Il principale organo della rivoluzione era il Partito fascista, e accanto a ogni istituzione esistente dello Stato sorse un insieme di istituti paralleli dipendenti dal partito: la milizia fascista accanto all’esercito, il saluto romano accanto al saluto militare, il tribunale speciale di partito accanto agli organi della magistratura ordinaria, e il federale accanto al prefetto. C’era pure palazzo Venezia che, da quando Mussolini ne fece nel 1929 la sua residenza di lavoro, sopraffece il Quirinale e divenne centro di clientelismo e di sottogoverno; mentre l’inno fascista, Giovinezza, cominciò ben presto a prendere, con grande disappunto del re, il posto della Marcia reale. Al vertice, il Duce del fascismo era contemporaneamente il capo del governo, e queste due cariche vennero in breve volgere di tempo a identificarsi l’una con l’altra. Il partito stava identificandosi a poco a poco con lo Stato. La legge fascista divenne la sola legge effettiva. La trasformazione della milizia in un corpo regolare delle forze armate trasferì un onere finanziario quanto mai rilevante dai sostenitori del partito ai contribuenti. Nello stemma dello Stato faceva ora bella mostra di sé il simbolo del partito, il fascio littorio. Il segretario del partito finì con l’acquistare rango di ministro e con il prendere parte alle sedute del gabinetto; egli divenne altresì membro di diritto del Consiglio nazionale di difesa e del Consiglio superiore della pubblica istruzione; e arrivò ad avere la precedenza sugli ambasciatori e sui generali nelle cerimonie ufficiali e nelle funzioni di corte.

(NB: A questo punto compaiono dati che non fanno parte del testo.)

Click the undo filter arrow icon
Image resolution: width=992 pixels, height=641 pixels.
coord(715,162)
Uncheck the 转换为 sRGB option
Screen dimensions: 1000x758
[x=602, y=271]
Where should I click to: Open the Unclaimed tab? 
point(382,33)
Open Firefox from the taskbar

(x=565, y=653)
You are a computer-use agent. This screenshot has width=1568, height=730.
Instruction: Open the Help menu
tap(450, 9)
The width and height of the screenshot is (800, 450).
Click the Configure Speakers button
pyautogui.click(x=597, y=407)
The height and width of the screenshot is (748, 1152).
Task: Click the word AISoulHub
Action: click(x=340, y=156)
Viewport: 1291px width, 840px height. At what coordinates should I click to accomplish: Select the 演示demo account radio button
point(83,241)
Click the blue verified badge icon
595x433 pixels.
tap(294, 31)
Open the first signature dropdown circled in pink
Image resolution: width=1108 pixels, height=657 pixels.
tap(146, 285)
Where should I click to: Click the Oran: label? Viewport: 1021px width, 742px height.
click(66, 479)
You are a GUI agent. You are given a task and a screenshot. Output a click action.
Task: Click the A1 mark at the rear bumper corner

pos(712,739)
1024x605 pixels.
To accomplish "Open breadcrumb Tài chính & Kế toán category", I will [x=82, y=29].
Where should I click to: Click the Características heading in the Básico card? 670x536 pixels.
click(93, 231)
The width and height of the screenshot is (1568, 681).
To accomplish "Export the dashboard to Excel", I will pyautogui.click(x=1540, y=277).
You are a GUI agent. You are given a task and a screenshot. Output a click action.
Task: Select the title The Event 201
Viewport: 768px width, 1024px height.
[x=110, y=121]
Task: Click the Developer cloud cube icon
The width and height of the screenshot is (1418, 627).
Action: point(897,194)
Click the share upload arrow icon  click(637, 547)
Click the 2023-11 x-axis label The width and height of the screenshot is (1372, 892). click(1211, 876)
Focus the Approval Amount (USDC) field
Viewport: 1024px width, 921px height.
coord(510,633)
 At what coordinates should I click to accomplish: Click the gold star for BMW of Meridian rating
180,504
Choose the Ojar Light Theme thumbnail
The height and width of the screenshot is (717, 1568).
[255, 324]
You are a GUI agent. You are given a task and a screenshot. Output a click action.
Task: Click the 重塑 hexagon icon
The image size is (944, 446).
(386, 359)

Nel partito vi era una tendenza a una sempre maggiore centralizzazione; e durante tutto il 1923 continuò una purga degli elementi direttivi provinciali a mano a mano che le organizzazioni fasciste locali venivano più rigorosamente subordinate a Roma. Varie volte, prima del 1925, i «ras» locali si erano ribellati e avevano addirittura sconfessato il loro capo, ma ciò non accadde più fino al 1943. Dal 1926 in poi il Gran Consiglio non fu più eletto dal congresso annuale del partito, ma fu nominato dall’alto: i superuomini si eleggono da soli, dichiarò Mussolini. Il Gran Consiglio aveva poi il potere di scegliere il segretario del partito, e quest’ultimo nominava i segretari provinciali che insieme formavano il consiglio nazionale fascista. I segretari provinciali a loro volta nominavano i funzionari minori dei fasci locali.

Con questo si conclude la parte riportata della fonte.